The 31st United States Colored Infantry was an infantry regiment raised in New York State during the American Civil War that recruited black soldiers.

==History==
The 30th and 31st Connecticut Colored Infantry Regiments were raised side-by-side in the Fair Haven area of New Haven, Connecticut, where they were addressed by Frederick Douglass on 29 January 1864. The 30th Connecticut Colored Infantry Regiment was raised from 400 excess volunteers of 1,200 who had responded in the autumn and winter of 1863 to a call by Governor Buckingham for recruits to the 29th Connecticut Colored Infantry Regiment.

The 31st became active on 14 November 1864, in Virginia. The 30th was amalgamated into it on 18 May 1864. The commanding officer was Colonel Henry C. Ward. Major Thomas Wright was among its officers. Among the regiments recruits were Bermudians Robert Tappin (who had previously served in the United States Navy from 1863 to 1864), John Wilson and Joseph Thomas.

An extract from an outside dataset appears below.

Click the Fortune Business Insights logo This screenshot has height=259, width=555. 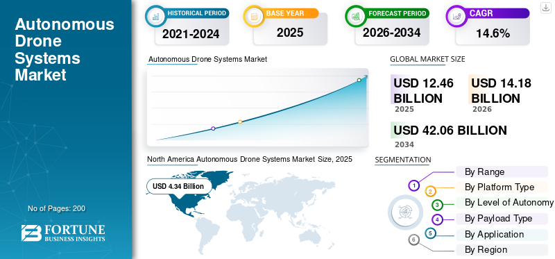tap(62, 233)
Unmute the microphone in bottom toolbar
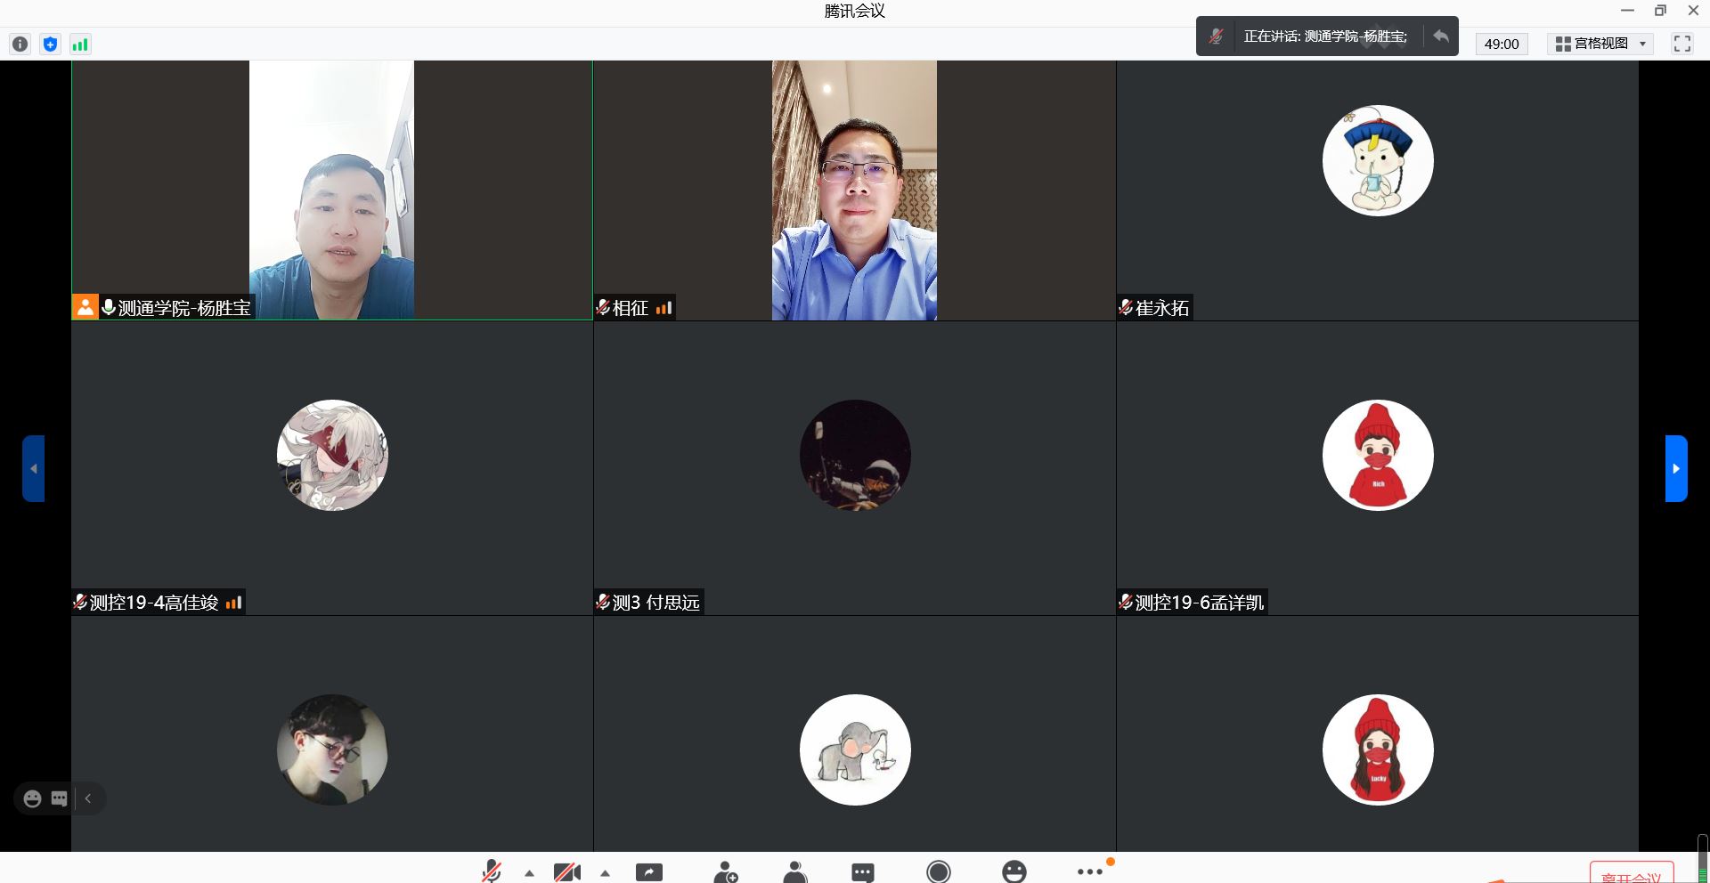This screenshot has width=1710, height=883. (491, 871)
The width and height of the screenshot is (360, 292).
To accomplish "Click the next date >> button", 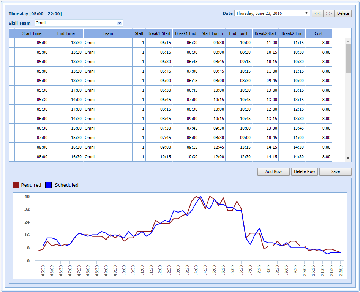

The Regiment was assigned successively to: the Middle Department (April, 1864); the 1st Brigade, 4th Division, 9th Corps, Army of the Potomac (April to November, 1864); the 1st Brigade, 1st Division, 25th Corps (November, 1864, to April, 1865); the 1st Brigade, 3rd Division, 10th Corps (April to August, 1865); and the District of New Berne, North Carolina, until it was demobilised on 7 November 1865, when its men mustered out.

From its becoming active in Virginia, it took part in the advance from the Rapidan River to the James River, then guarded trains through the Wilderness forest until June 1864. It took part in the Battle of Cold Harbor from the 2nd to the 12th of June. It took part in the sieges of Petersburg and Richmond from 16 June until 2 April. From November 1864 to March 1865, the Regiment took part in the Bermuda Hundred Campaign. It took part in the Battle of Appomattox Court House on 9 April 1865. From May to June 1865, it was assigned to the Department of Texas and posted on the Rio Grande.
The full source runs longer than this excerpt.